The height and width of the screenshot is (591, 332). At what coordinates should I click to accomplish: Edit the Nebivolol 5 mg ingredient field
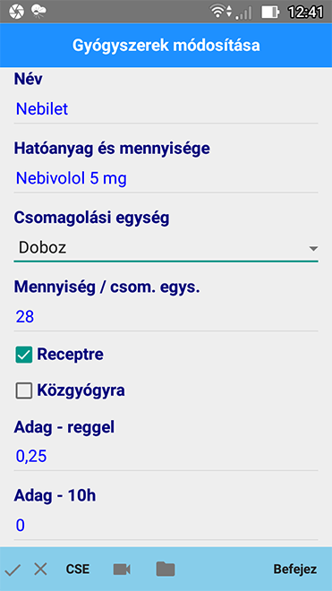[x=166, y=179]
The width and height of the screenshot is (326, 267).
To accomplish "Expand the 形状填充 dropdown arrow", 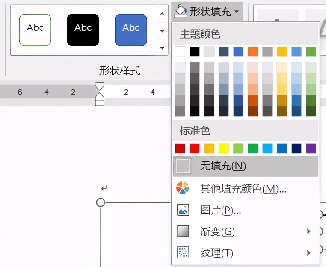I will [237, 11].
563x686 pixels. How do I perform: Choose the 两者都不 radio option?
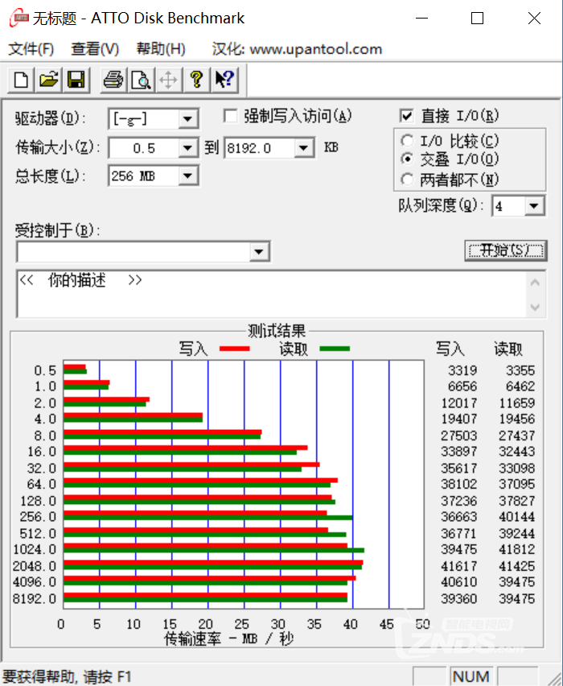tap(408, 179)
- - - - -
Would you restate word for word only the lines from the one containing "563x686 pixels. How" to the final line of the material, both ends included, without any pictures?

563x686 pixels. How do I perform: Choose the 两者都不 radio option?
tap(408, 179)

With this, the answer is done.